• **Task instructions**:
Look through the records that follow. Copy every line containing the word "computer".

• **Recorded information**:
**********

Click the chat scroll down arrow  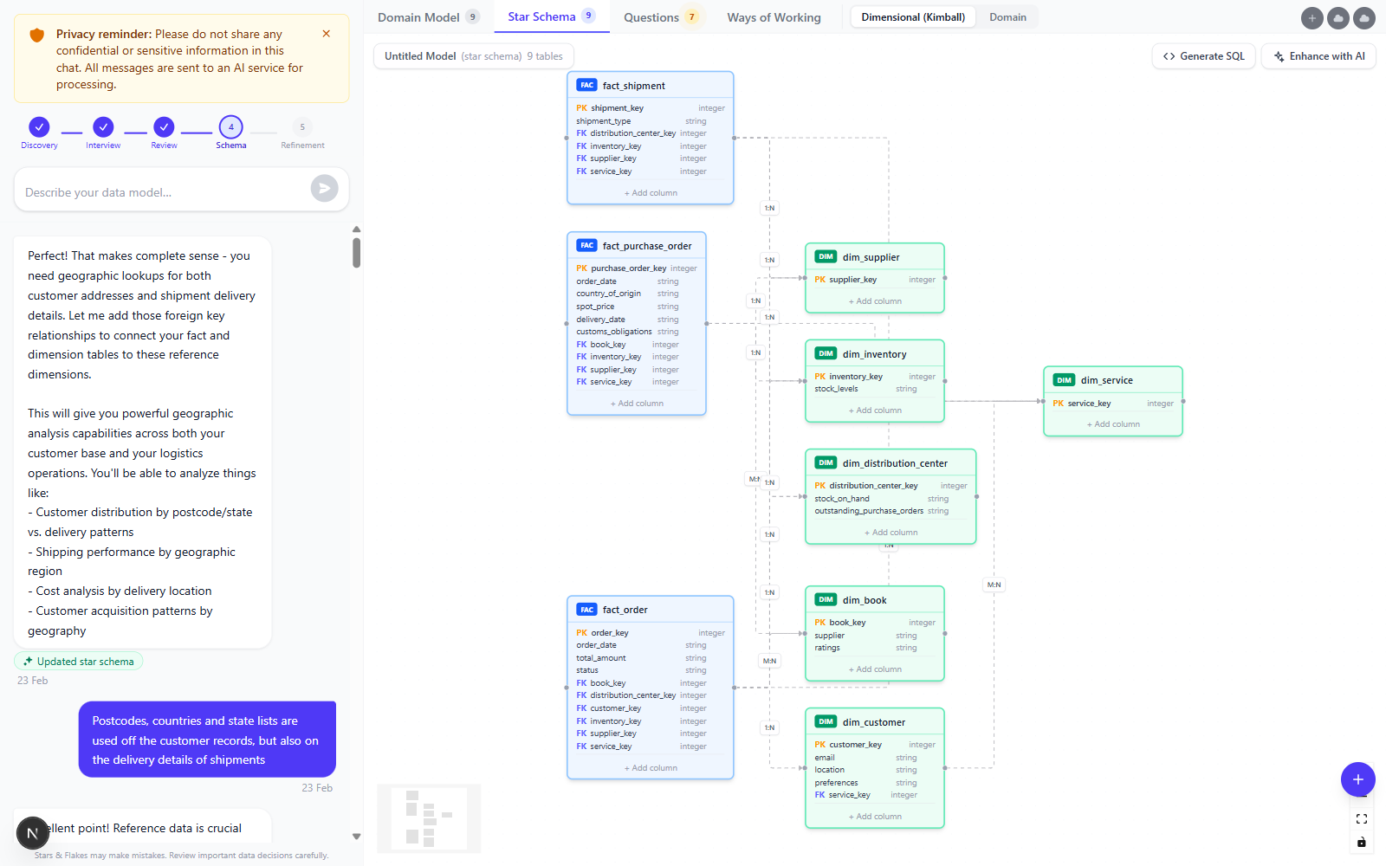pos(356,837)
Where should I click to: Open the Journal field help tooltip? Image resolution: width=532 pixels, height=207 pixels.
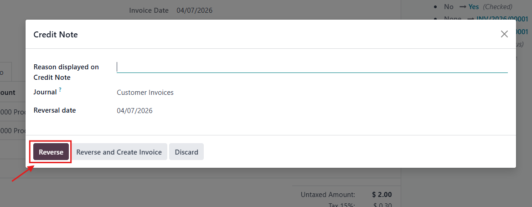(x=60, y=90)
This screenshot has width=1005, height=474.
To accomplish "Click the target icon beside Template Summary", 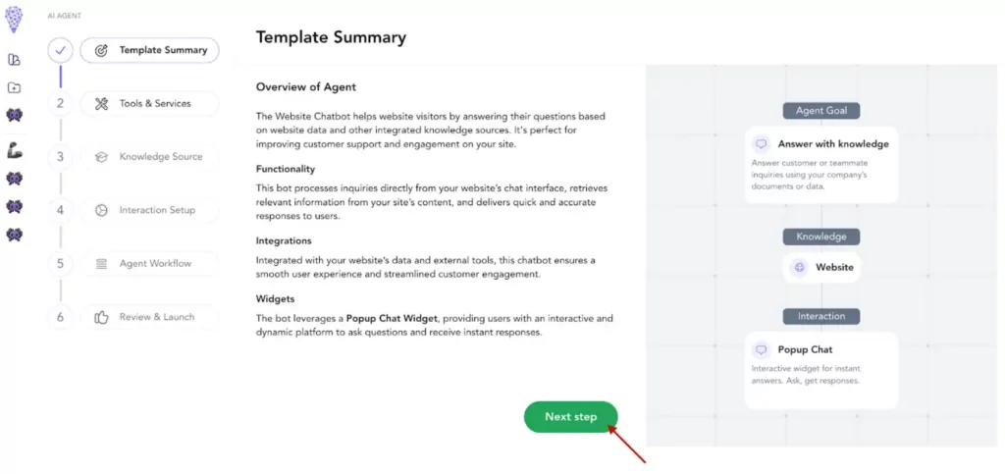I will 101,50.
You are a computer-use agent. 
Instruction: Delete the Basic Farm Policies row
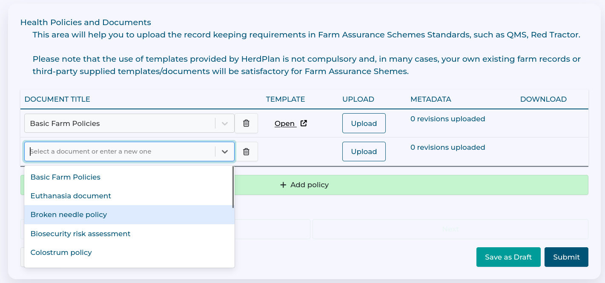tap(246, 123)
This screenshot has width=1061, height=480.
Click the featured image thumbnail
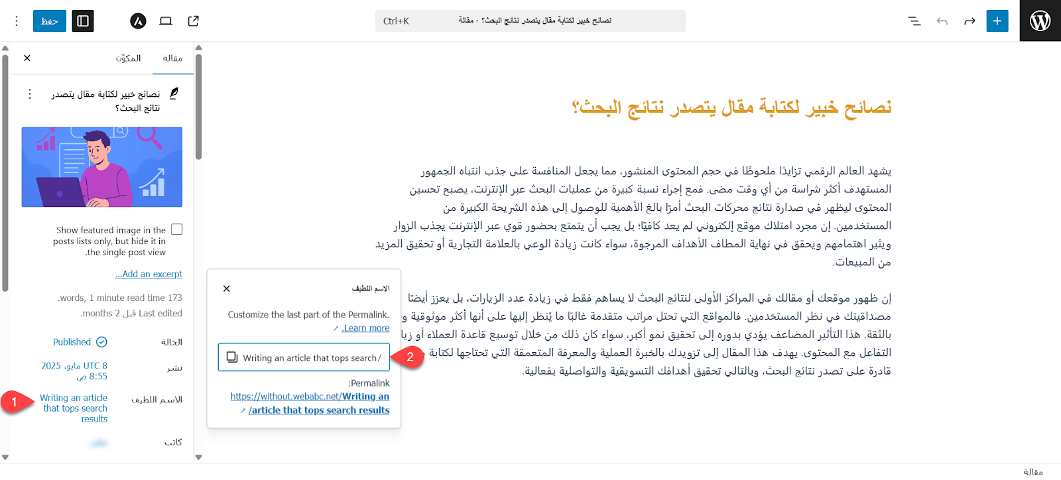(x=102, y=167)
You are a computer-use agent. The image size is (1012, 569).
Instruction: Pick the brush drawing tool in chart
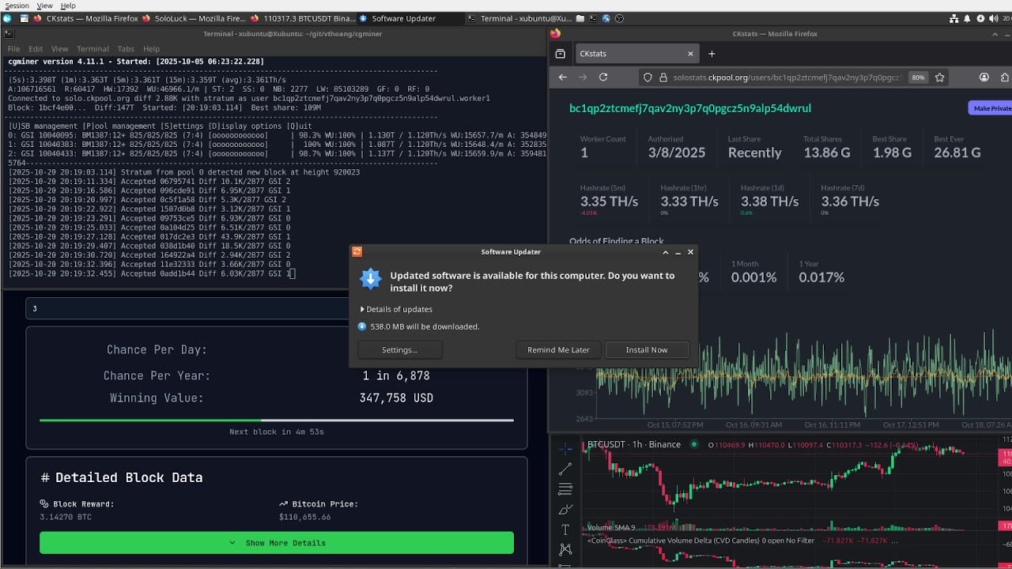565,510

**********

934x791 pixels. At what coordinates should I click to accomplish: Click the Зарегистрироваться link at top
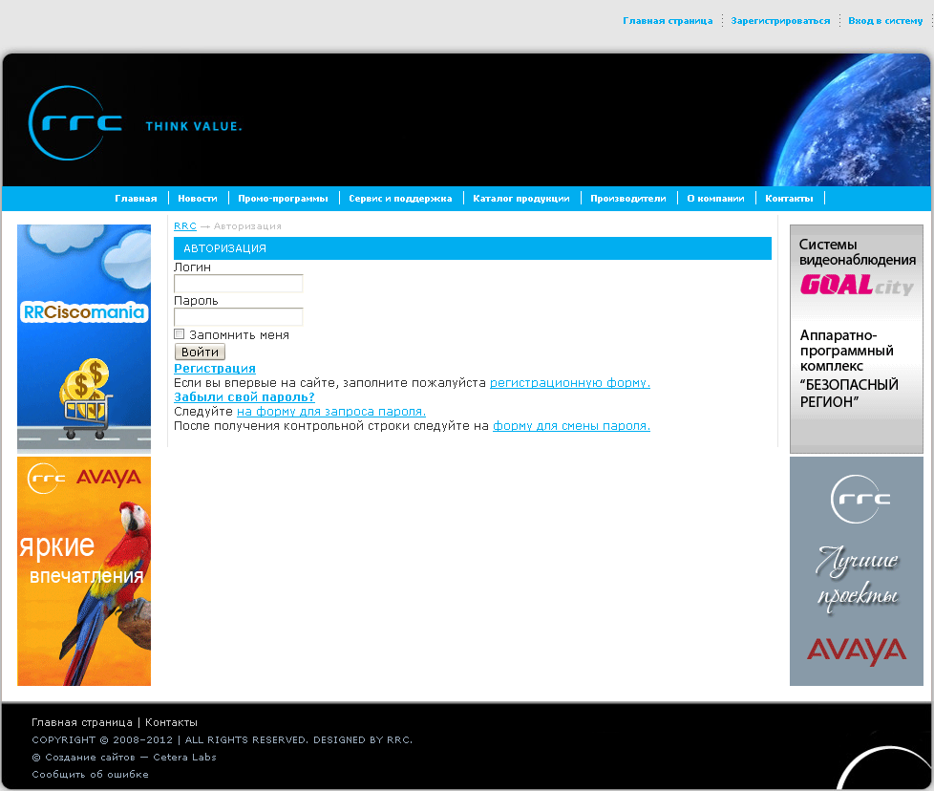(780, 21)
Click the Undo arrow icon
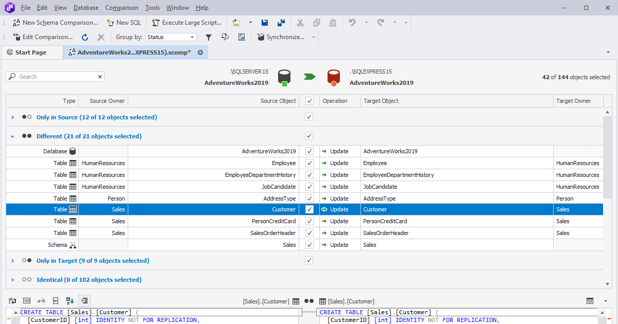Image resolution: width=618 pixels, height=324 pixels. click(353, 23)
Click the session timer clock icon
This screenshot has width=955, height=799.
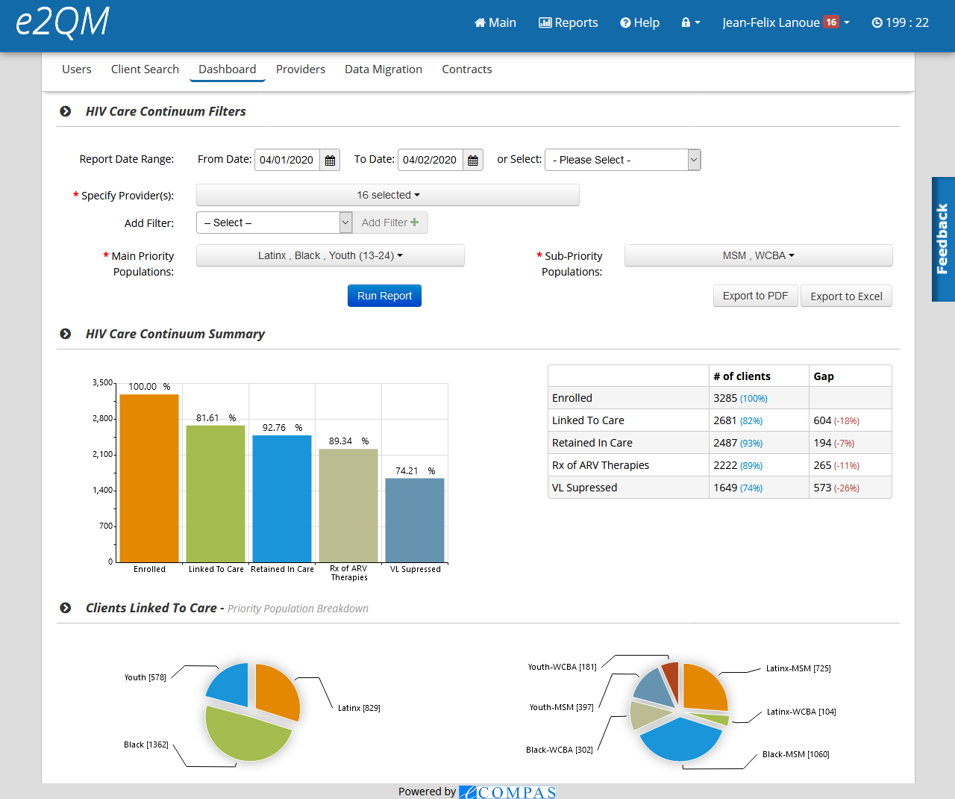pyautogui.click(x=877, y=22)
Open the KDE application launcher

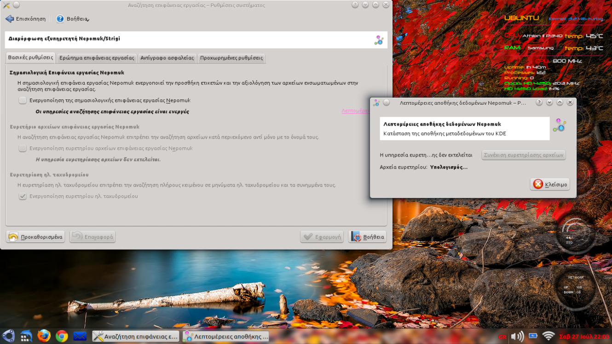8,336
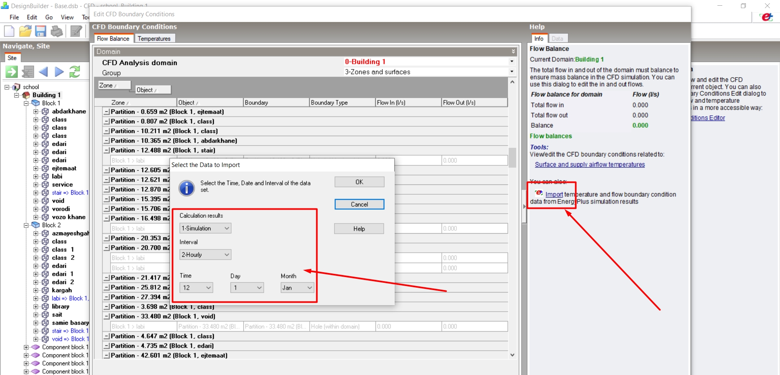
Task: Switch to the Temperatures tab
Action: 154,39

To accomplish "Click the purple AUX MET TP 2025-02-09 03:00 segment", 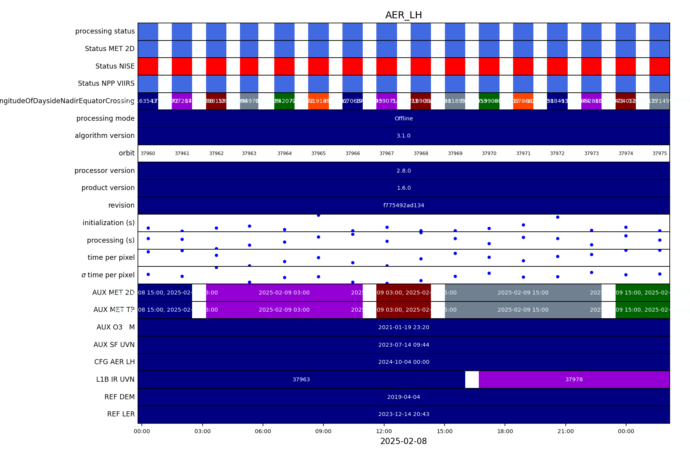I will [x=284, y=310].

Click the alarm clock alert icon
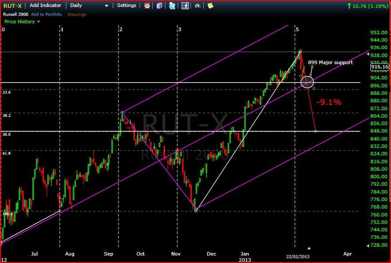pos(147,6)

**********

• **Solution to the problem**:
You are a computer-use agent. 
You are a computer-use agent. The image size is (1012, 569).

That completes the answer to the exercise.